I like seeing the VIX trade at a reasonable level-20 or 22-because it says to me that there is some fear in the market. A VIX under 15 tells me there is too much complacency. I would use VIX to hedge portfolio positions looking six to nine months out, particularly now that it is trading at a multiyear historical low, under 14.
TGR: What wisdom can you share with our readers from your 35 years in the business?
MB: A phrase I learned at the Wharton School has always served me well: "Never underestimate the replacement power of equities within an inflationary spiral."

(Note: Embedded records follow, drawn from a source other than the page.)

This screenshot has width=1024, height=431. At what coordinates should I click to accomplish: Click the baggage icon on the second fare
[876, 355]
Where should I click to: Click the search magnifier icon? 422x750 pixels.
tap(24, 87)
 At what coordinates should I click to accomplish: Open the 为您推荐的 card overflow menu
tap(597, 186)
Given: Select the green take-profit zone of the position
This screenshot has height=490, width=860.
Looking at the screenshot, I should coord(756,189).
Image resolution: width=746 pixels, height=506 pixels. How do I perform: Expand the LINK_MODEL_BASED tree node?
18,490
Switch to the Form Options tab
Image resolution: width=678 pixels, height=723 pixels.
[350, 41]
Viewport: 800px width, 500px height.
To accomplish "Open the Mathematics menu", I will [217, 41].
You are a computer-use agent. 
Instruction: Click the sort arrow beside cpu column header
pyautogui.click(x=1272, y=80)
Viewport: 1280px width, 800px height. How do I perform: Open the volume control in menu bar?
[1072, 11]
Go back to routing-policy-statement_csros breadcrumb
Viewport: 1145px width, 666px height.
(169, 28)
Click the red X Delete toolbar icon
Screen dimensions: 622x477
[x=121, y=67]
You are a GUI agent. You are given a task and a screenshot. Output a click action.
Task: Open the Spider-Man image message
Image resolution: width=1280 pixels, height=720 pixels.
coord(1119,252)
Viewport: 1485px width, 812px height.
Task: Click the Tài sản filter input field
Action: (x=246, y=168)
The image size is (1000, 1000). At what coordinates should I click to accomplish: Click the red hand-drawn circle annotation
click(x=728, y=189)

All the central banks on the planet are doing their best to re-inflate their way out of their debt problems. When they all are doing their best to debase their currency, it is no different than a company trading on an exchange excessively diluting its shareholder capital. In the equity market, that is a negative for price. In the fiat currency world, currency dilution is punitive to the purchasing power, to the value of that currency. This makes currency the great short sale for 2013.
I recommend that people short sell or sell cash. The inverse of that is to buy assets. The integrity of the purchasing power of cash and cash equivalents is the greatest danger right now. People sitting on a pile of cash for retirement could wake up to a situation like Weimar Germany in 1921-22, instead of paying $1.20 for a loaf of bread, it suddenly costs $5 or $6. Inflation is like toothpaste, once it is out of the tube, it is impossible to get it back in.
Investors should be buying things, investing, taking their savings and making sure that they are selling or shorting cash. That includes owning companies that produce gold, silver, resources, farmland, anything that kicks out a rate of return on commodities and goods that people require.
In nominal terms, that means you could see a much higher equity market 12-18 months down the line without feeling it in the economy, because it is the currency that will have gone down, not the inherent value in the businesses or the shares.
TGR: Michael, thank you for your time and your insights.
Originally trained during the inflationary 1970s, Michael Ballanger, director of wealth management at Richardson GMP, is a graduate of Saint Louis University where he earned a Bachelor of Science in finance and a Bachelor of Art in marketing before completing post-graduate work at the Wharton School of the University of Pennsylvania. With more than 30 years of experience as a junior mining and exploration specialist, as well as a solid background in corporate finance, Ballanger's adherence to the concept of "Hard Assets" allows him to focus the practice on selecting opportunities in the global resource sector with emphasis on the precious metals exploration and development sector. Ballanger takes great pleasure in visiting mineral properties around the globe in the never-ending hunt for early-stage opportunities.
1) Brian Sylvester of The Gold Report conducted this interview. He personally and/or his family own shares of the following companies mentioned in this interview: None.
2) The following companies mentioned in the interview are sponsors of The Gold Report: None. Streetwise Reports does not accept stock in exchange for services. Interviews are edited for clarity.
3) Michael Ballanger: I personally and/or my family own shares of the following company mentioned in this interview: None. I personally, Richardson GMP, and/or my family is paid by the following company mentioned in this interview: None. I was not paid by Streetwise Reports for participating in this interview.